• [GIVEN PASSAGE]
──────
Will State, Local Government Replace Feds on Climate Change?

January 3, 2017

SEJournal Online Issues Backgrounder

Backgrounder: Will States, Locales Replace Feds on Climate Change?

By Joseph A. Davis

Texas wind farm

Plans by Texas to build more coal-burning electric plants remain unrealized, while the state now leads in wind energy generation, such as at Horse Hollow Wind Energy Center, the world's largest wind farm [PHOTO: Danish Wind Industry Association, Flickr Creative Commons]

The election of Donald Trump, a climate-change denier who vowed to “cancel” the Paris Agreement, has left many worrying about the planet’s future. But even if the federal government stops its own climate action, it appears state and local governments in many cases will push forward.

So the good news — at least for environmental journalists — is that there will only be more climate-related stories to localize. Non-federal climate stories have actually been around for a long time. Here are some sources and resources that can help you cover them.

One starting point is a Dec. 16, 2016, article by New York Times environmental reporter Tatiana Schlossberg finding that local governments are pushing ahead with climate action even as President-elect Trump reverses course. Jeff Biggers did another piece for the Times op-ed page along the same lines Nov. 30. And the paper’s editorial board declared Dec. 26 that “State governments will serve as an important bulwark against any attempt by [Trump] to roll back the progress the United States has made in addressing climate change.”

California pursues climate action, partnerships

Schlossberg’s article pointed prominently at California — long in the environmental vanguard, even under former Republican Gov. Arnold Schwarzenegger — where the legislature this year enacted a major new set of climate measures. The two measures tightened the targets in the state’s 10-year-old cap-and-trade program.  

That legislation was only one example of many California climate initiatives. In December 2016, the California Energy Commission adopted ambitious energy-efficiency standards for computers and monitors, a move likely to improve efficiency far beyond California’s own borders.

The object lesson is that

the state and provincial politics

of energy and climate

present an ongoing story

of conflict, cooperation and change

It may be short-sighted to dismiss California’s program as merely state-level. California has the sixth-largest economy in the world, compared to actual nations. California’s market-based emissions trading system is second in size only to that of the European Union. Moreover, California has joined with the Canadian province of Quebec in an agreement to reduce emissions via trading.

The California-Quebec partnership emerged from a more complex arrangement called the Western Climate Initiative. Originally, the WCI began in 2007 as an initiative of the governors of five Western U.S. states (Arizona, California, New Mexico, Oregon and Washington). Eventually they were joined by two more U.S. states (Montana and Utah) and four Canadian provinces (British Columbia, Manitoba, Ontario and Quebec).

But in 2011, most U.S. states other than California withdrew from the WCI. This year, since Justin Trudeau won the Canadian prime minister post from fossil-friendly Stephen Harper in November 2015, Canadian provinces have been working out a more climate-friendly regime.

The object lesson for policy wonks (and journalists) is that the state and provincial politics of energy and climate are not monolithic and unchanging — whether under Trump or Trudeau. They present an ongoing story of conflict, cooperation and change which needs to be covered.
──────
• [MATERIAL PROVIDED]

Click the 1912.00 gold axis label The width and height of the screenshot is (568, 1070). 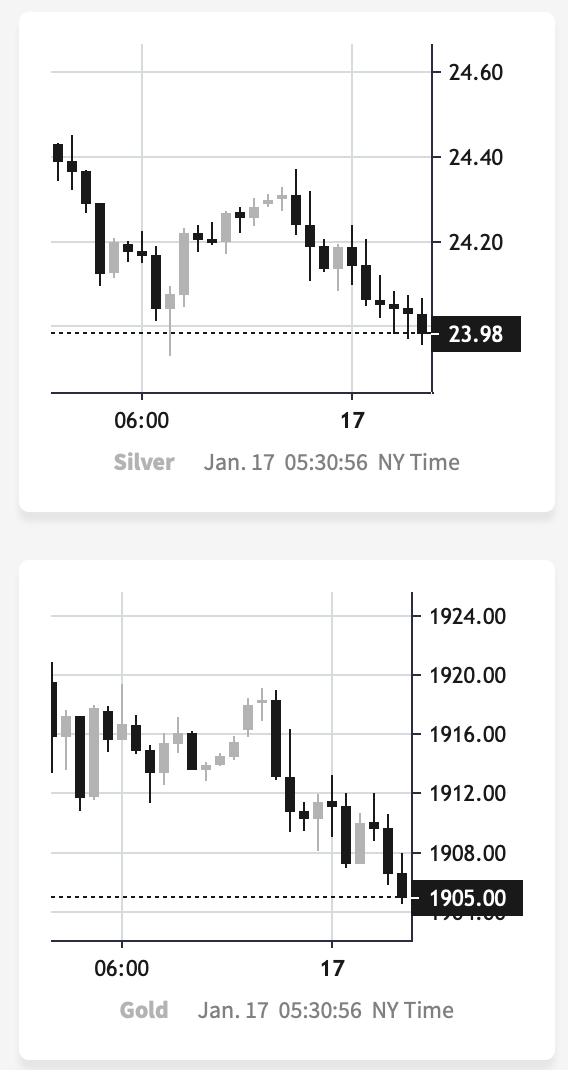[468, 793]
──────
• [DIRECTION A] Please list the five U.S. states whose governors started the Western Climate Initiative in 2007, according to the climate backgrounder.
• [DIRECTION B] Copy the part of the climate backgrounder starting at "By Joseph A." and ending at "you cover them.".
• [DIRECTION C] Continue the climate backgrounder beyond its final sentence.

• [WRITTEN RESPONSE A] Arizona, California, New Mexico, Oregon and Washington

• [WRITTEN RESPONSE B]
By Joseph A. Davis

Texas wind farm

Plans by Texas to build more coal-burning electric plants remain unrealized, while the state now leads in wind energy generation, such as at Horse Hollow Wind Energy Center, the world's largest wind farm [PHOTO: Danish Wind Industry Association, Flickr Creative Commons]

The election of Donald Trump, a climate-change denier who vowed to “cancel” the Paris Agreement, has left many worrying about the planet’s future. But even if the federal government stops its own climate action, it appears state and local governments in many cases will push forward.

So the good news — at least for environmental journalists — is that there will only be more climate-related stories to localize. Non-federal climate stories have actually been around for a long time. Here are some sources and resources that can help you cover them.

• [WRITTEN RESPONSE C]
In Texas, economics took upper hand

There’s a story in Texas too.

This very red state is, of course, ground zero for the fossil fuel called oil, and has a hands-off regulatory doctrine to match. But look closely. In the mid-2000s, during the pro-coal Bush-Cheney administration, Texas planned to build some 17 new coal-burning electric generating plants — and then Republican Gov. Rick Perry vowed to fast-track their permits and mow down regulatory barriers. The Sierra Club’s “Beyond Coal” campaign to stop them seemed quixotic.

Cut to today. Most of those coal plants were never built — not because of regulatory barriers or political protests, but because of economics — and still more older Texas coal plants are shutting down in the near future.

One major culprit: not regulation, but cheap, fracked natural gas. Today, Texas has more wind energy than any other state. And solar is not far behind.

All of this happened on the watch of Perry, who to this day does not seem to believe in climate change. He did not, analysts say, lead this change; it happened largely in spite of him. Now he has been picked by Trump to be energy secretary.

Other states passing measures

In Michigan more recently, the Republican-controlled legislature passed a set of bills boosting renewable energy, and Republican Gov. Rick Snyder was expected to sign them.

The kicker: The package was supported by the Michigan Chamber of Commerce. At least two Michigan cities, Traverse City and Grand Rapids, have set goals to transition to all renewable power in the next five or ten years.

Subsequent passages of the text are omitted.